LES LANVIN, BLUES-MEN : « LA BELLE AVENTURE ! »

gérard lanvin technikart

L’un est connu pour ses rôles de musicos à la traîne, l’autre s’est construit un solide pedigree blues-rock en vingt ans de carrière. Et quand le fils compose pour son père, ça donne un album bluesy et à fleur de peau. Rencontre au studio.

Manu, vous avez profité du confinement pour enregistrer un album avec votre père. Vous vouliez mettre en avant ses talents de parolier ?
Manu Lanvin : Un soir, je l’écoutais refaire le monde avec un de ses amis, et je me suis dit que les gens avaient besoin d’entendre ses mots, ses réflexions… Je l’ai toujours vu griffonner ses idées dans des carnets, et grâce à la musique, ces mots vont rester. Mieux, ça voyage !
Gérard Lanvin : J’ai surtout la chance d’avoir quelqu’un qui me connaît bien, et en qui j’ai totalement confiance, non pas parce que c’est mon fils, ça c’est autre chose ! J’ai assisté à l’éclosion de son talent, j’ai vu sa rigueur, et c’est bien pour ça que je l’ai fait avec lui. Il ne me serait franchement jamais venu à l’idée de chanter, comme il ne m’était jamais venu à l’idée d’être acteur. Ce sont les circonstances qui décident, parfois. J’ai reçu un appel un jour pour me dire qu’il s’était endormi la veille en rêvant qu’il enregistrait un album avec moi, c’est bien, il a dû bien dormir, mais c’est moi qui ne dors plus maintenant !

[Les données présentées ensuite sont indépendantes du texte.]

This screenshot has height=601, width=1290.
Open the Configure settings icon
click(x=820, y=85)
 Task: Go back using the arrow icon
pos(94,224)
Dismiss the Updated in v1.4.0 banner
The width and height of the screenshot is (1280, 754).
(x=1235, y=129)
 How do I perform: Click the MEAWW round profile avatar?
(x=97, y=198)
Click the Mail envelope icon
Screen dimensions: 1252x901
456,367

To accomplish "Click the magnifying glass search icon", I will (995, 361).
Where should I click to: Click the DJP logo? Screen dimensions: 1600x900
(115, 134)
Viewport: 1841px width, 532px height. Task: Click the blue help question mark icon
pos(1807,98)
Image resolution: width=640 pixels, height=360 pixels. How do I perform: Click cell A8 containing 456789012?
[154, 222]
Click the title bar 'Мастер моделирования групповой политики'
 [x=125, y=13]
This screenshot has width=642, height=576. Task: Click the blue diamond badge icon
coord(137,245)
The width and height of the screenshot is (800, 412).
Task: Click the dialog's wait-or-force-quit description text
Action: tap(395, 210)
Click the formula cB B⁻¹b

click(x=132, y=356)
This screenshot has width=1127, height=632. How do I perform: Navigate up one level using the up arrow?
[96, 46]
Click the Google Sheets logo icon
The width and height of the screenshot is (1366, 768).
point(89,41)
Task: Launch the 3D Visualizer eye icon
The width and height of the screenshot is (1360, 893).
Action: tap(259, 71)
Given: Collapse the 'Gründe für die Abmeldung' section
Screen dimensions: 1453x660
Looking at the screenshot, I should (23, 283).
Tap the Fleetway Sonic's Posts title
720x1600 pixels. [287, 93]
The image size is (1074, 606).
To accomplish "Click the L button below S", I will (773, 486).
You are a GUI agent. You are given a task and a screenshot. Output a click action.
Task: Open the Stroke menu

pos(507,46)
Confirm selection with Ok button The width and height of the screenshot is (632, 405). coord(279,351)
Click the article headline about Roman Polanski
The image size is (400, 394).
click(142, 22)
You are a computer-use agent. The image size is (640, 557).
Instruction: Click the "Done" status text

Cette habitude Gérard que vous avez d’écrire dans des carnets, comment l’expliquer ?
G.L. : J’entends, je lis, je vois et ça m’inspire des puzzles ! Avec Coluche, au-delà de trouver dix blagues par jour et de les raconter au petit dej’ – ce qui n’était franchement pas facile, des fois il était mal luné le mec – j’ai pris l’habitude de me balader partout avec mon dictionnaire d’histoires drôles dans la poche, même dans la salle de bain… C’est à ce moment que j’ai commencé à tenir des carnets de note, histoire de ne rien oublier, et la preuve est que ça sert !

Manu, vous avez, à 46 ans, une discographie riche de sept albums. Comment un gamin né à Suresnes tombe-t-il dans le blues ?
M.L. : J’ai dû rapidement m’en éloigner même si le blues a toujours été mon premier amour. Je pense que c’est une musique que je n’aurais pas pu faire à 17-18 ans, car j’estime qu’il faut avoir subi quelques mésaventures… À l’époque, tu te pointais en maison de disques en parlant de blues, on te mettait dehors en te demandant de revenir avec des chansons pour midinettes. Ça m’a pris du temps, les maisons de disque ne voulaient plus de moi, alors je suis parti en bagnole avec mon batteur, on a joué pour que dalle dans des centres naturistes, des campings et des pizzerias… La première année, ça a été hard, mais un jour Claude Nobs, le fondateur du Montreux Jazz Festival, m’annonce qu’il veut me programmer dans son festival. Ça a été le vrai point de départ du blues pour moi.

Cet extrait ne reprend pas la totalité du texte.